The Packers are an anomaly in America's famously mercenary sports world -- a nonprofit with unabashedly public purposes. Nearly 90 years ago the people of Green Bay hard-wired into the team's charter some key provisions that survive to this day: The team must be community-owned, with no single owner holding more than a sliver of the shares. (There will be some 111,000 owners with skin in Sunday's game.)
The stock cannot pay dividends, nor increase in price. Spare funds, and the entire proceeds if the team is ever dissolved (fat chance) go to charity.
The dynasty this oddball organization has produced has racked up a record number of championships. It has inspired a vast, rabidly loyal fan base. And, if it were created today, it would be flagrantly in violation of National Football League rules. Green Bay was grandfathered, grudgingly, when today's rules were set. But every other team, present and future, is bound to a more conventional private ownership structure.
The NFL rulebook reflects America's preference, in principle, for clean boundaries between the sectors. Public is public, private is private, and charity fills in the gaps. We want to know whether the ballot box or the marketplace is calling the signals. Too much interaction between business and government -- let alone interbreeding -- invites inefficiency, unaccountability, every manner of scary -ism, and distressing conceptual untidiness.
In practice, however, public-private collaboration is a big and growing part of how America operates. In the President's hometown of Chicago, city government made common cause with corporations, wealthy families and nonprofits to create the glorious new Millennium Park.
In Washington the Prescription Drug User Fee Act lays out a complex, periodically updated, and largely successful script for the Food and Drug Administration and pharmaceutical firms to jointly shepherd new drugs -- safely and speedily -- to the patients awaiting them. Across the country, charter schools -- representing just about every imaginable hybrid of public and private organization -- expand our collective K-12 repertoire.
Collaborative governance is growing because many crucial missions cannot be accomplished by any sector acting on its own -- not government, not business, not nonprofits. And as we face daunting new challenges -- finding ways to power the economy without fouling the planet; fulfilling the pledge of health care for all; shoring up eroding infrastructure and struggling schools -- it's even more important to be open to any approach that can deliver the goods.
When government's will is divided and its wallet is depleted, the appeal of collaboration with the private sector expands.
Collaborative governance is nothing new. Lewis and Clark's Voyage of Discovery was a textbook case -- a private expedition, with a loosely defined mission and multiple performance incentives. From de Toqueville to the present, observers have noted how Americans' knack for cobbling together pragmatic alliances offsets our weak suit of formal government.

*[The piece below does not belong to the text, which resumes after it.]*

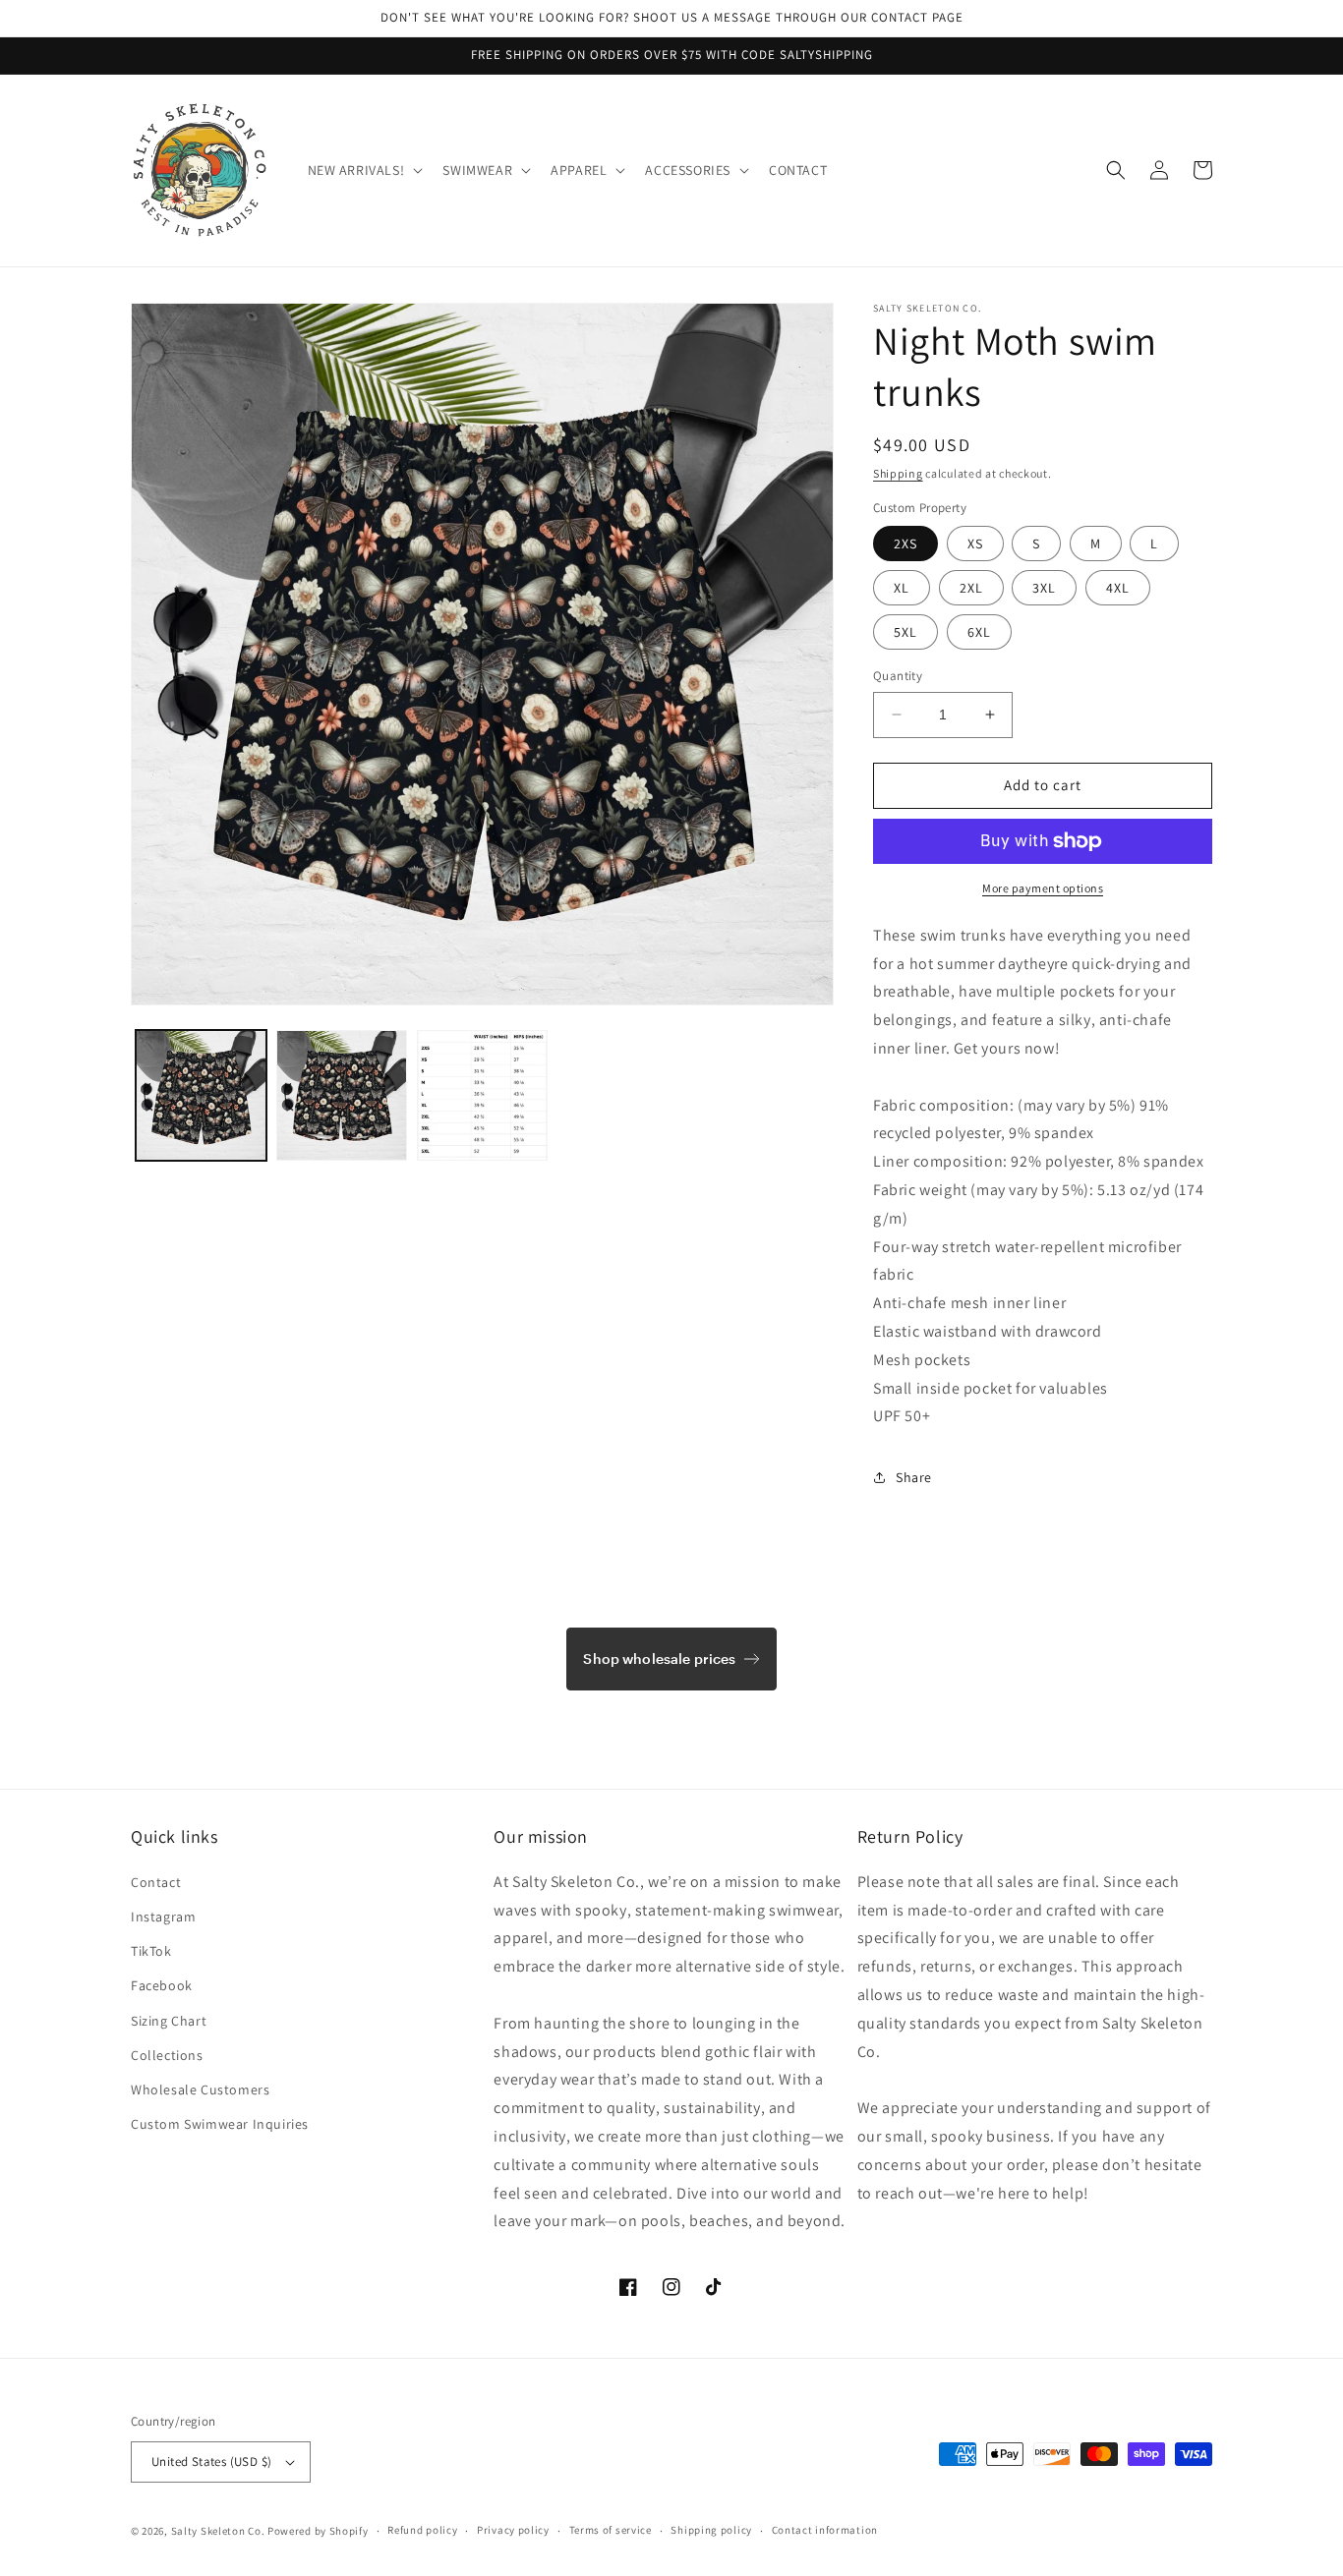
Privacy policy (513, 2530)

Nor does public-private collaboration always benefit the public at large. Our research has unveiled triumphs aplenty, but no shortage of crack-ups and catastrophes. Indeed, professional sports is also the domain of one of the least appealing forms of collaboration -- localities ladling subsidies into stadium projects that swell profits for the super-wealthy, justified by iffy promises of public benefits.

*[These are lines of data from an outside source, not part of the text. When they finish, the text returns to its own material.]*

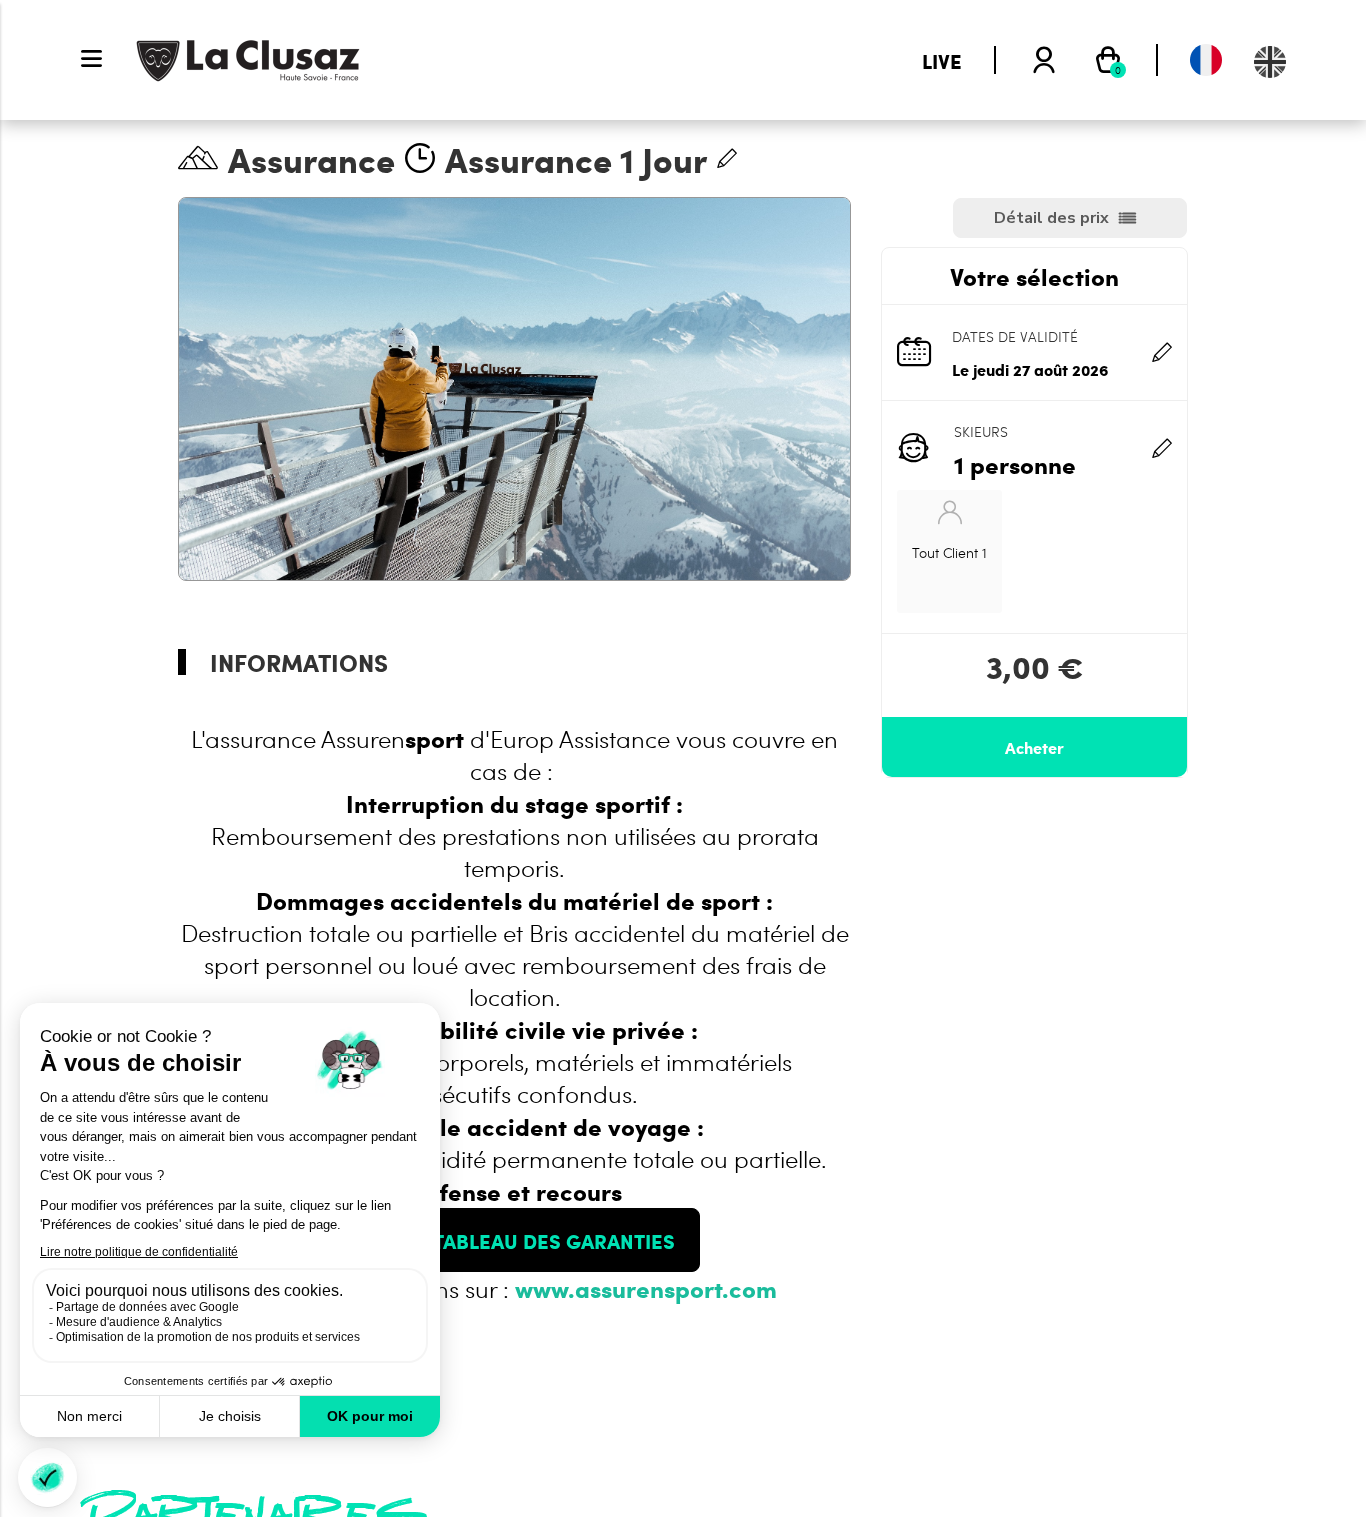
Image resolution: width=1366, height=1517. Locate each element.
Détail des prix (1051, 218)
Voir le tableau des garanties (515, 1240)
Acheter (1034, 747)
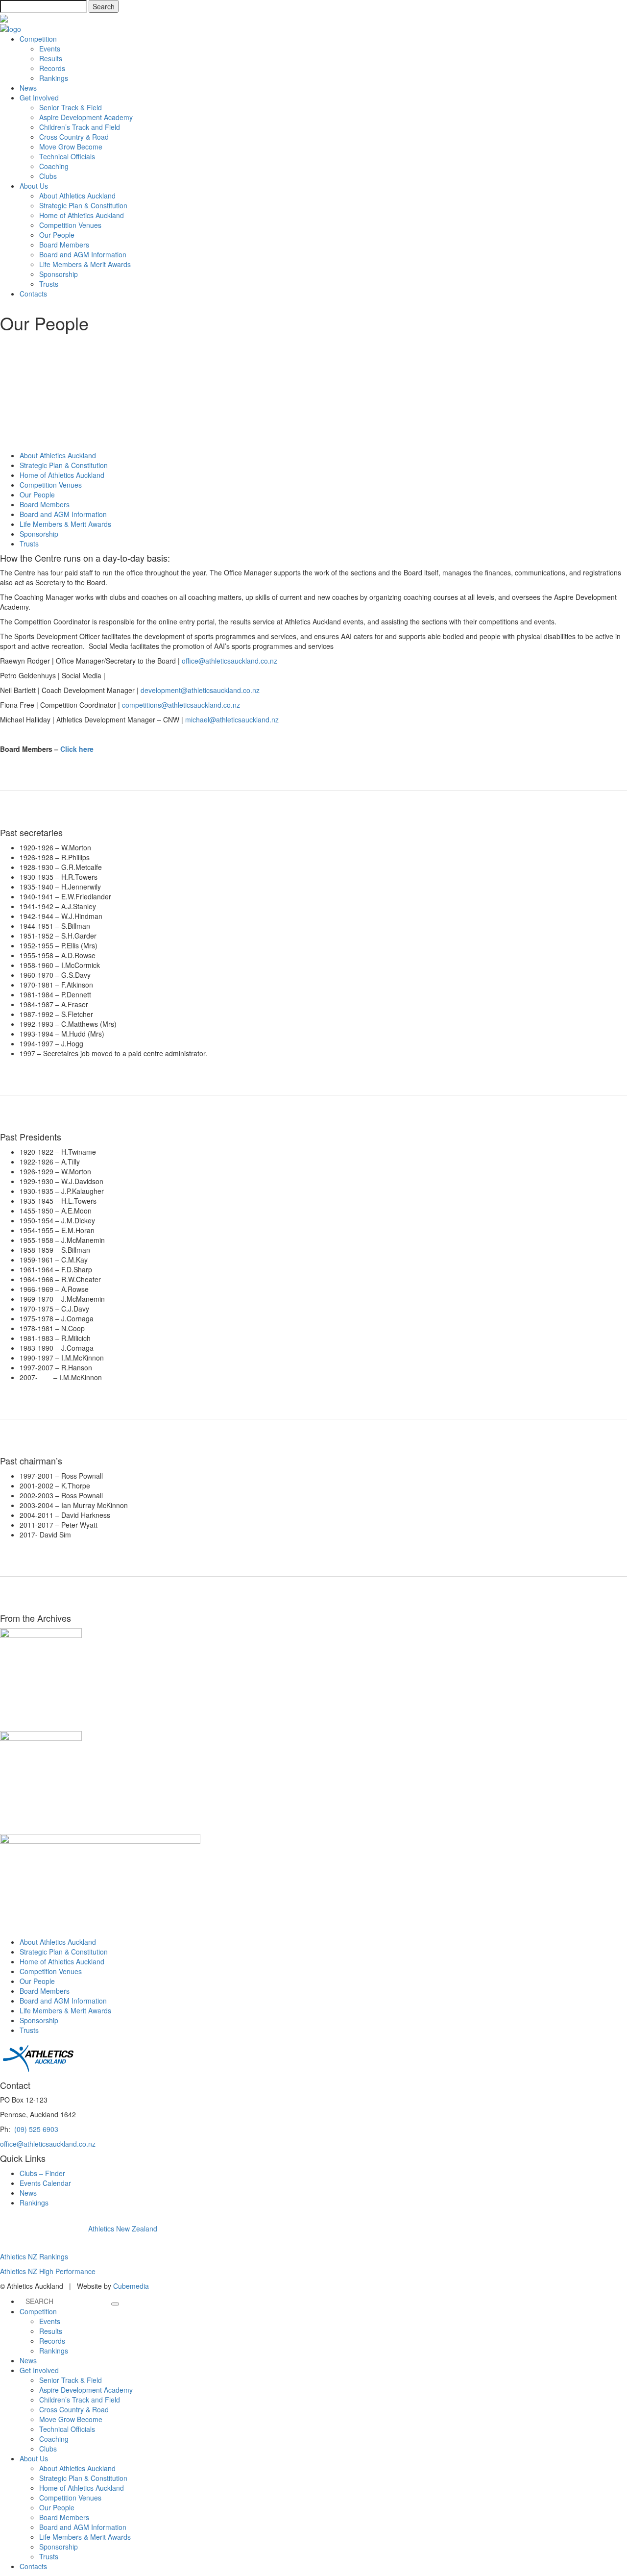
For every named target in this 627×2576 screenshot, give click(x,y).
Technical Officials (67, 156)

And collaboration means a different -- not a diminished -- role for government itself. The public leaders responsible for orchestrating collaboration must be both open-minded and tough-minded, steadfast about goals but flexible on means, at once pragmatic and principled. Like a certain president we could name, on a good day.

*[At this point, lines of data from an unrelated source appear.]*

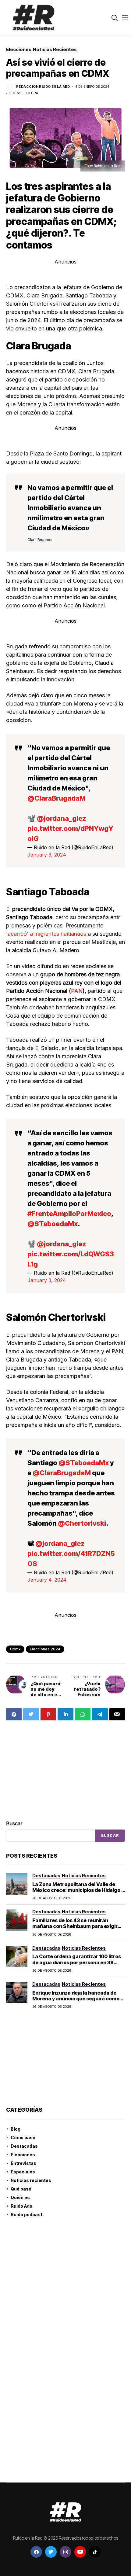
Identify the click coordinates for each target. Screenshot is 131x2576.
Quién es (20, 2197)
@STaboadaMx (52, 1224)
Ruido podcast (26, 2214)
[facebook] (36, 2552)
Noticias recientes (31, 2180)
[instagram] (65, 2552)
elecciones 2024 (45, 1649)
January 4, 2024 (46, 1580)
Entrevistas (23, 2163)
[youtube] (80, 2552)
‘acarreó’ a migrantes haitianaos (46, 934)
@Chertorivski (82, 1523)
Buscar (14, 1823)
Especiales (23, 2171)
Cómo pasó (23, 2137)
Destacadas (24, 2146)
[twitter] (51, 2552)
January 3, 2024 (46, 855)
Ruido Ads (21, 2206)
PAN (77, 991)
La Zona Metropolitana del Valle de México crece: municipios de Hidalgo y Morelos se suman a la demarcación (78, 1890)
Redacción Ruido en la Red (43, 87)
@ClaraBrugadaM (56, 798)
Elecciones (23, 2154)
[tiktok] (95, 2552)
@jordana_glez (61, 818)
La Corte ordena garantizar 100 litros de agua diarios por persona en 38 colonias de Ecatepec (76, 1962)
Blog (15, 2129)
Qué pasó (21, 2188)
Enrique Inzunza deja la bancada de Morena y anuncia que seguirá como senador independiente (75, 1998)
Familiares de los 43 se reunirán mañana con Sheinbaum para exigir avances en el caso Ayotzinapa (75, 1926)
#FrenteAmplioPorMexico (69, 1214)
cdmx (15, 1649)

Collaborative governance harnesses all of America's capacity -- public and private, for-profit and nonprofit, employee and volunteer -- to the pursuit of the common good. It unleashes the unpredictable resourcefulness of an entrepreneurial people. It reflects optimism -- but not naïvete -- about the potential for sharing responsibility while ensuring accountability. And it's our best hope for accomplishing many of the goals laid out in Obama's State of the Union amid the fierce constraints binding today's federal government.
Sometimes your team is a surprise, Mr. President. Game on.
The opinions expressed in this commentary are solely those of the authors.